What: Seventh Tea Bar
Where: 3313 Hyland Ave Costa Mesa, 92626
How Much: $3-10
Hours: Mon-Sat 9 a.m.-7 p.m. Sun 9 a.m.-6 p.m.
Rating: 3.5/5 (Taylor) and 4/5 (Kyle)
We’ve seen food trends come and go. A few years ago, someone decided frozen yogurt was the next big thing and soon enough, minimalistic fro-yo shops began popping up in every American mall and plaza. Recently, Beverly Hills-based cupcake shop, Sprinkles, began capturing the hearts of sweet-tooths everywhere, and now we have cupcake delivery services and even cupcake ATMs.
Now, we’ve been noticing the younger generation’s fascination with bars –– and not the dimly lit, rowdy, alcoholic kind. We’re talking juice bars like Nekter and coffee bars like Portola’s Theorem. And, as of this year, we’re also talking tea bars –– Seventh Tea Bar, in particular, a tea shop that also offers a full lunch and dessert menu.

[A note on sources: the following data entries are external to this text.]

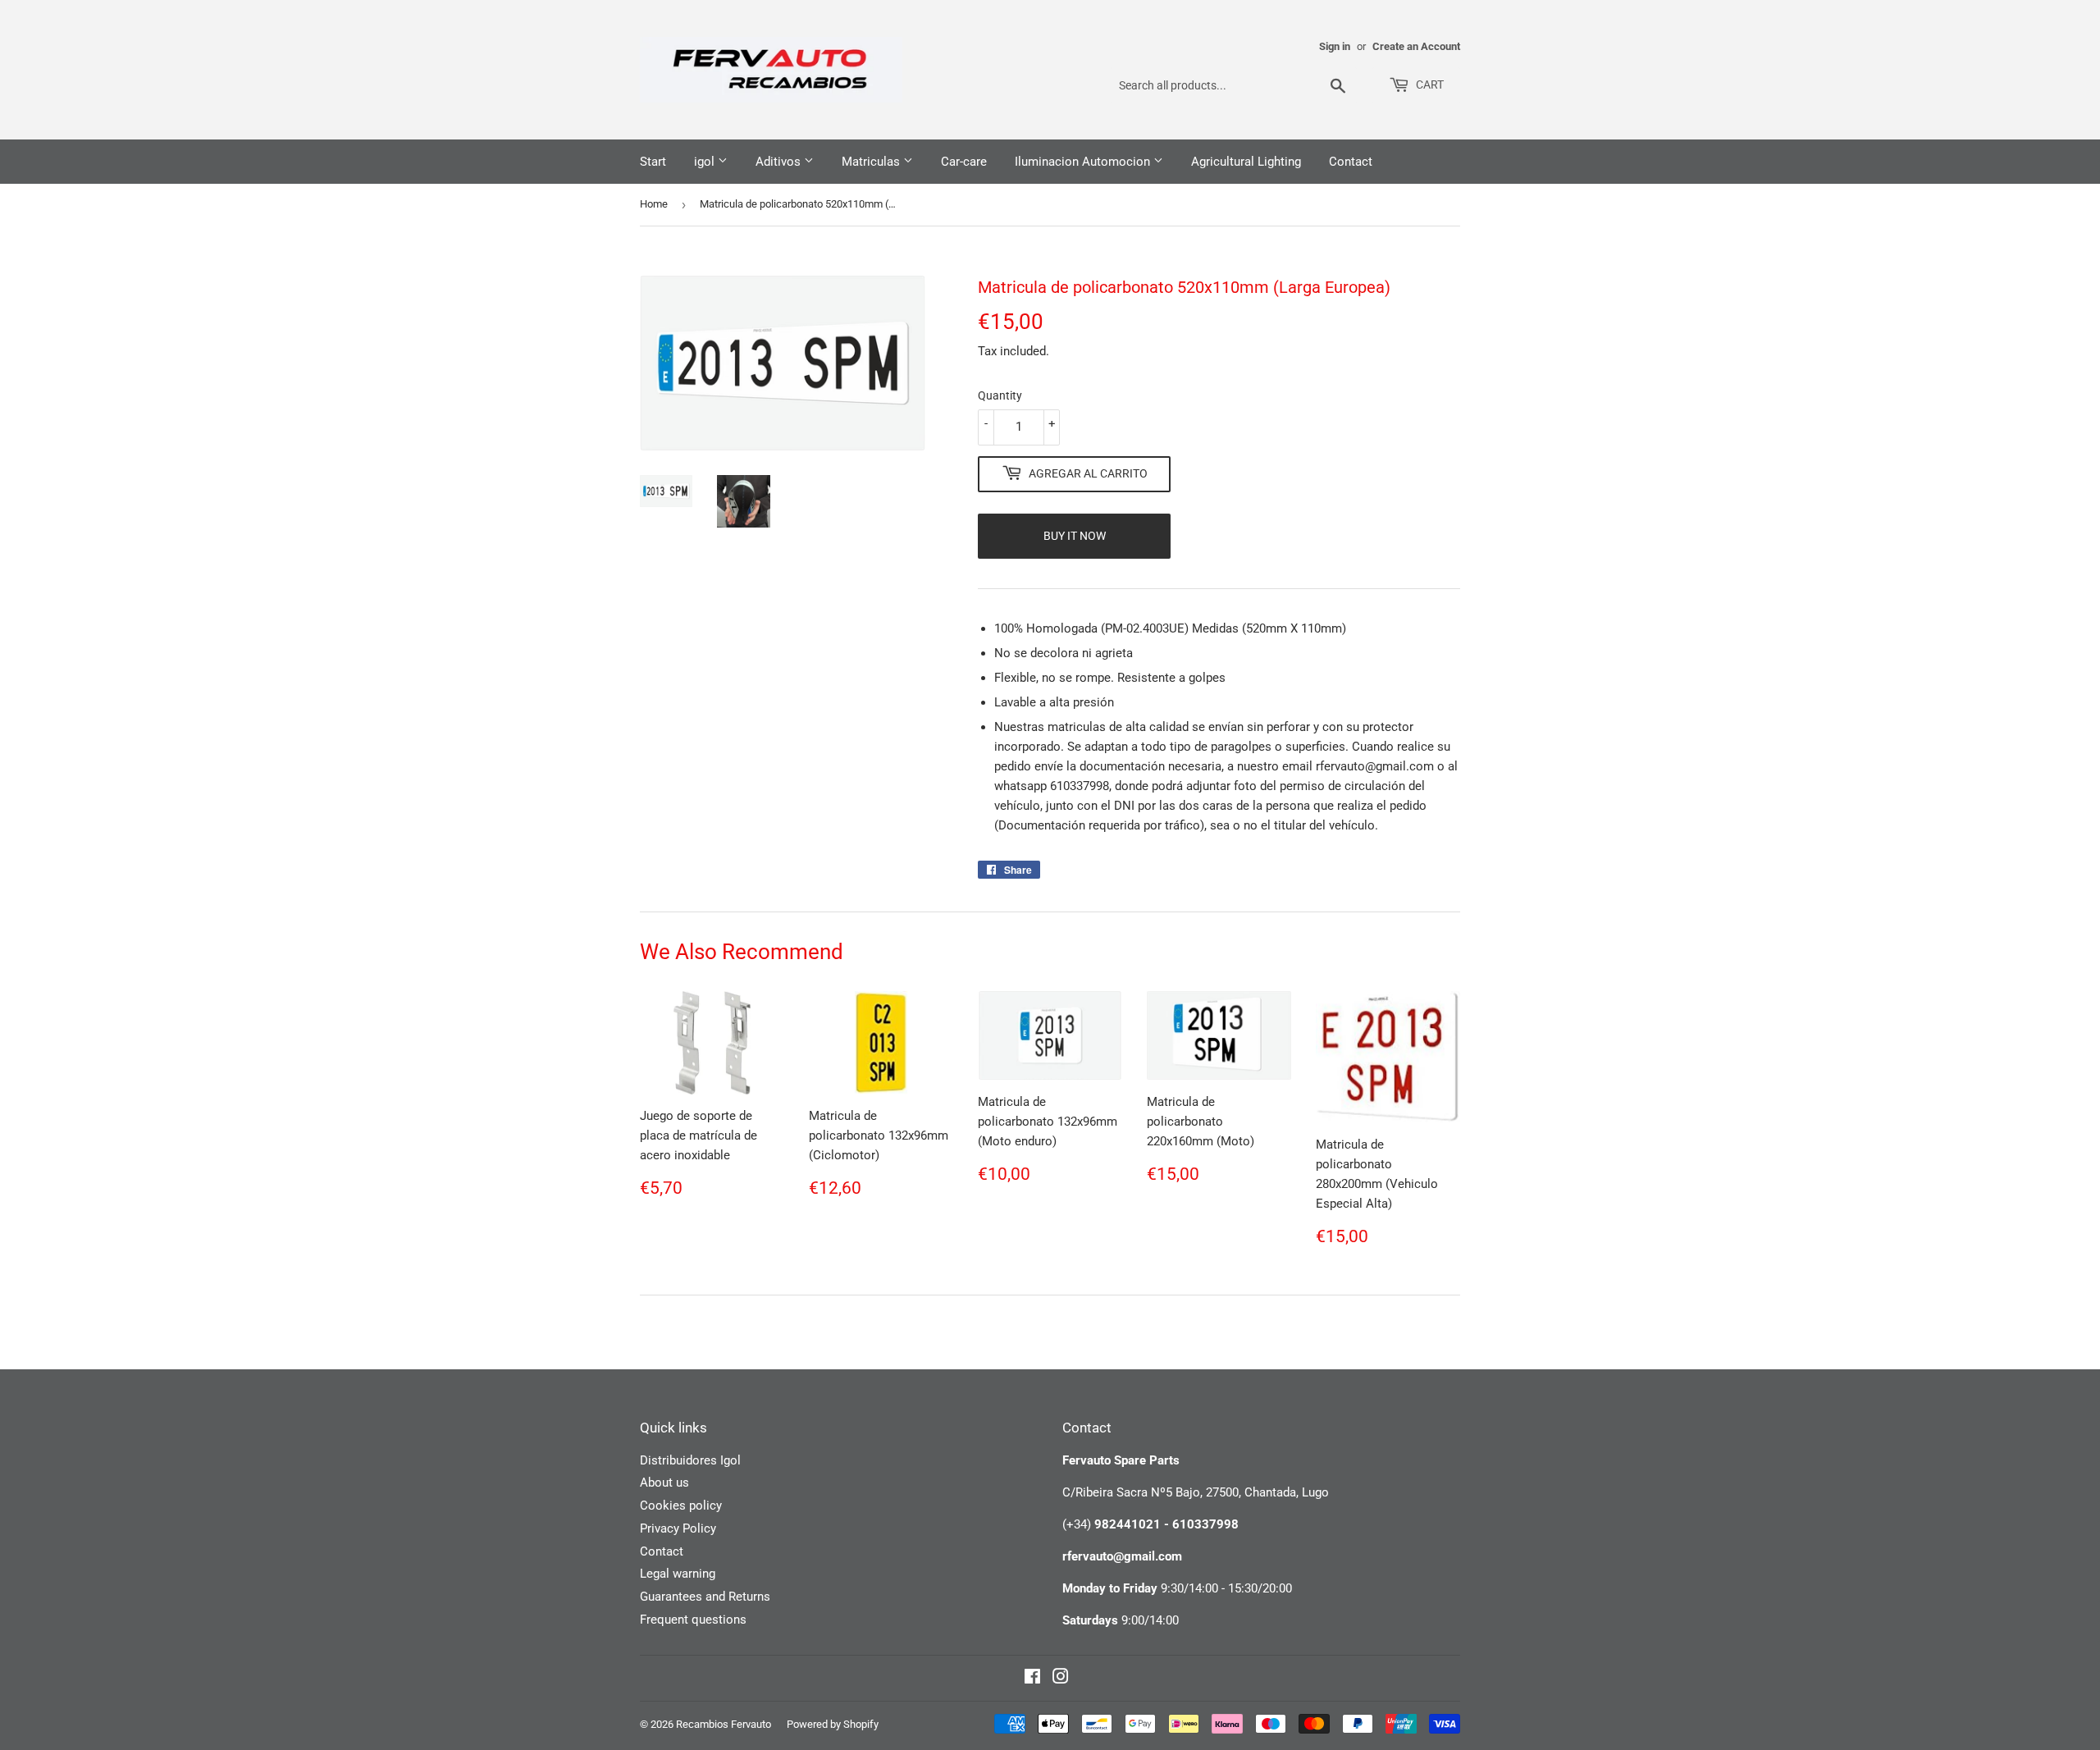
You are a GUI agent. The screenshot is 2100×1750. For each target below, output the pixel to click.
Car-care (964, 161)
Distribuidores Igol (690, 1460)
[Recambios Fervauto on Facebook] (1032, 1678)
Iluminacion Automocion (1084, 161)
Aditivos (780, 161)
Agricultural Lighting (1246, 161)
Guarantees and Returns (705, 1596)
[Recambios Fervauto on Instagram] (1060, 1678)
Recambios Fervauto (723, 1724)
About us (664, 1482)
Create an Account (1416, 46)
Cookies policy (681, 1505)
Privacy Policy (678, 1528)
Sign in (1334, 46)
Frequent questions (693, 1619)
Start (653, 161)
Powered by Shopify (833, 1724)
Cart (1428, 84)
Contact (1350, 161)
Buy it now (1074, 535)
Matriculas (872, 161)
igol (706, 161)
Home (654, 204)
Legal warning (677, 1573)
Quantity (1000, 395)
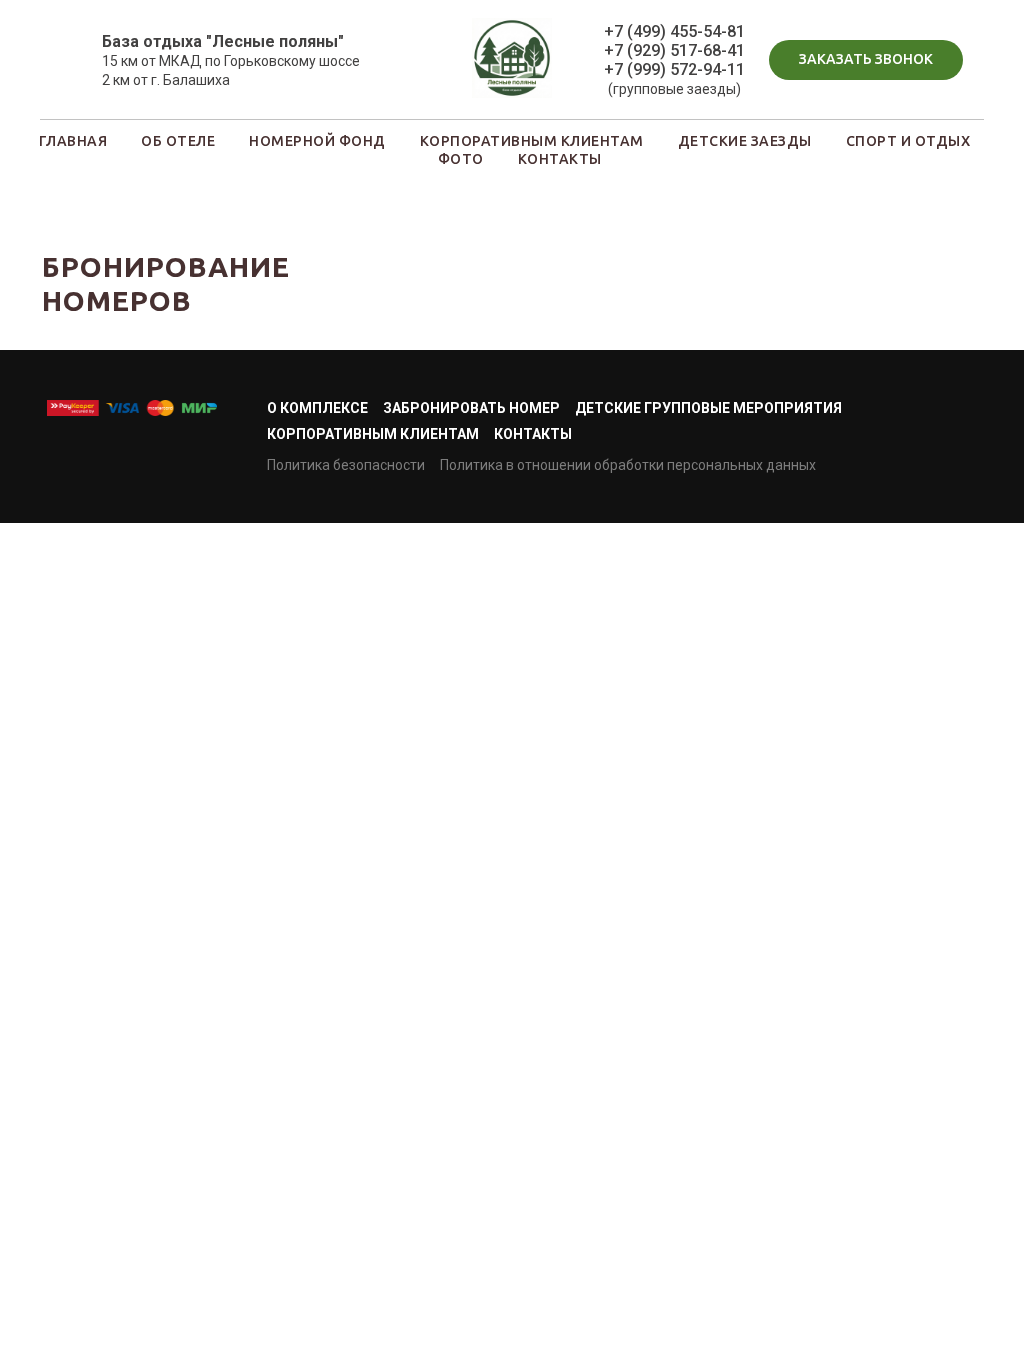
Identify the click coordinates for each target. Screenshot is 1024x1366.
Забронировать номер (471, 408)
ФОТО (461, 159)
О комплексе (317, 408)
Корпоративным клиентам (373, 434)
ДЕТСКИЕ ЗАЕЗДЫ (745, 141)
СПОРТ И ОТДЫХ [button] (908, 141)
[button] (866, 60)
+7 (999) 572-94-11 (674, 69)
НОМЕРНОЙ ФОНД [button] (317, 141)
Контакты (533, 434)
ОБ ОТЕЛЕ (178, 141)
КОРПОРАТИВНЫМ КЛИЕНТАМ (532, 141)
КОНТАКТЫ (560, 159)
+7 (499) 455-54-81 (674, 31)
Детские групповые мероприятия (708, 408)
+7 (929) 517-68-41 (674, 50)
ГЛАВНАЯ (73, 141)
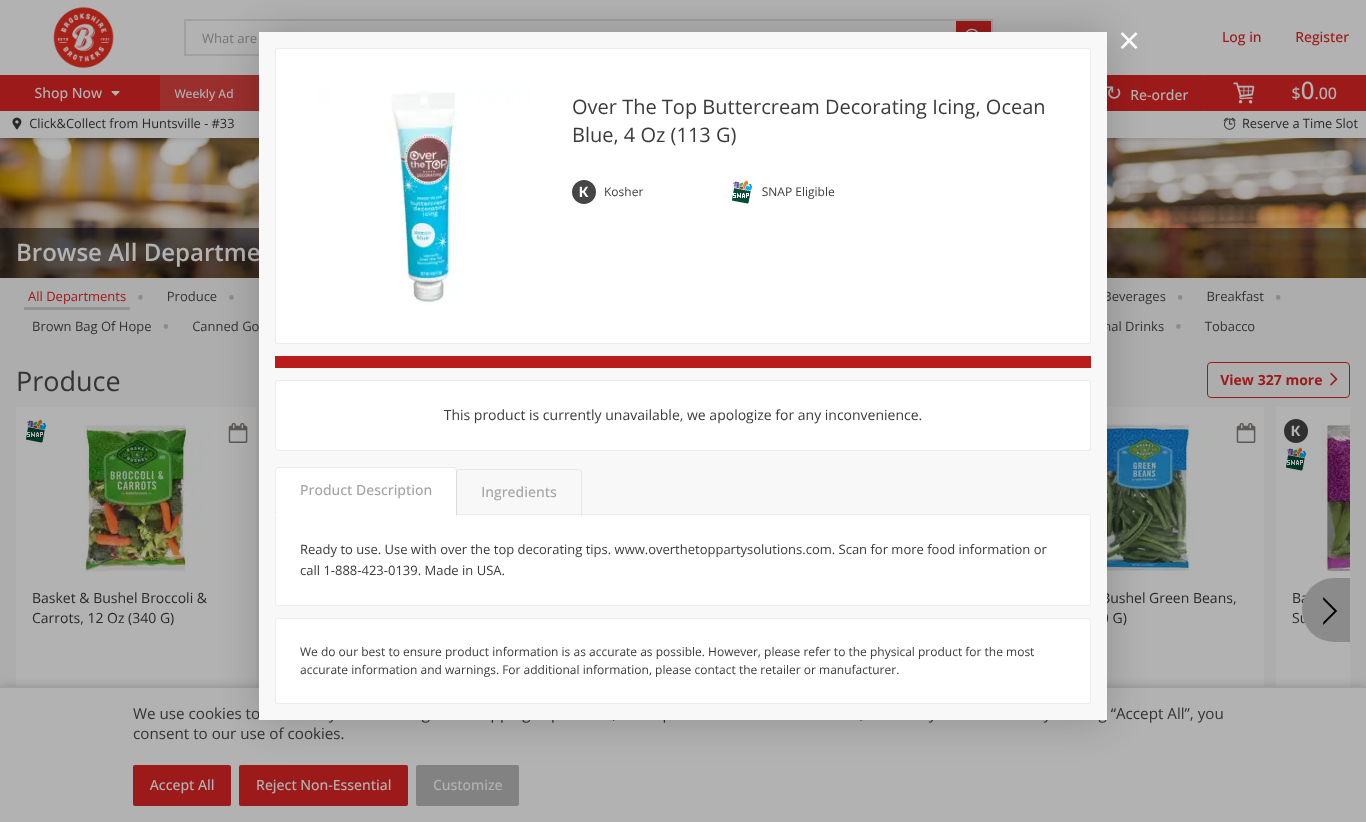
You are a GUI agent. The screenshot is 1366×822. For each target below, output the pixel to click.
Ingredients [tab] (518, 492)
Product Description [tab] (366, 490)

Its Facebook description reads, “Giving one of the world’s oldest and most popular beverages a new voice in Orange County,” so yeah, that concept makes it pretty obvious where Seventh Tea Bar’s humble abode is –– in the heart of good ol’, “hipster” OC Mart Mix in Costa Mesa.
And even less surprising is that Seventh Tea Bar is owned by the creators of Portola Coffee Lab, Jeff and Christa Duggan.
We were a little hesitant going into the tea bar with this knowledge –– the whole “take something old and make it modern” concept is starting to get a little old itself –– but what we found was a cheery café, not obnoxiously modern in the slightest, staffed with some of the most charismatic and helpful “tea tenders” we’ve ever met.
Occupying a small space in between Portola and a long line of independent boutiques, Seventh Tea Bar is a sleek mass of lemon-yellow chairs and sofas, and black tiled floors and walls. But the quirkiness doesn’t stop there. Silhouette cameos of women with stately updos and lace collars sit pretty on the walls, while black-and-white drawings of dandies with bowler hats and handlebar mustaches dance across the length of the tea bar. The café is an odd mix between contemporary SoCal and Victorian New York, but it works.
Captivated by the ambiance and decor, we found ourselves almost forgetting about the tea bar. Almost. With a host of teas ranging from light to dark, including white, green, oolong and black, this old-fashioned tea bar does not disappoint with the variety it offers. They go where no tea bar has gone before, keeping six different iced teas on tap, further embodying the essence of a classic brewery.
We personally opted for a staple oolong tea, Oriental Beauty to be exact, and one of their unique pu-erh teas, a Dayeh Broadleaf 1995.
For those who are as much of a stranger to this exotic tea as we were, a pu-erh tea is a fermented dark tea, originating from the Yunnan province of China, that has aged with grace. Emanating a husky, woodsy aroma followed up by a oaky and robust taste, this broadleaf was a pleasant surprise, as it took the common conception of ordinary tea and put a twist on it, introducing a more mature and slightly liquor flavor.
The Oriental Beauty, while a dark tea, had a lighter feel with a faint, nutty aftertaste. Those who can’t stand the taste of strong teas will appreciate the subtlety of the earthy flavor.
As this quaint bar specializes in teas –– they even offer a special “tea service” for $30 that functions as a three course meal of sorts –– we were curious as to how the rest of the menu would hold up against these powerful herbal concoctions.
We selected, from one of their many sandwiches, the Genoa Torpedo. Peppery salami coupled with juicy tomato, sharp cheddar and fresh greens were sandwiched between two thick slices of soft pretzel bread. The quality of ingredients used to create this sandwich were perfection in their simplicity. However, it was the pretzel bread that made this lunch item into a star, with its savory taste and doughy texture, emulating the finest pretzel anyone could ask for.
Our visit to this new tea bar would not be complete without ordering dessert. We couldn’t help but stare hungrily at our choices, the Earl Grey Truffle and Lemon Tartlet, that made their way to our table, despite already finishing our sandwich and downing most of our tea.
The truffle was rich, decadent, smooth and velvety with a subtle aftertaste of earl grey that was infused into the truffle itself.
Juxtaposed with this sinful ball of chocolate was the lemon tartlet, garnished with a single blueberry and mint leaf. The thick and zesty curd was light and refreshing, nestled in a crumbly chocolate crust, and was the perfect way to end our meal.
Seventh Tea Bar, while not the most revolutionary café we’ll see in this century, is nonetheless a great place to chat with friends over lunch. While certainly trendy, it offers an incredible array of high-quality teas and gourmet sandwiches that establishes its authenticity.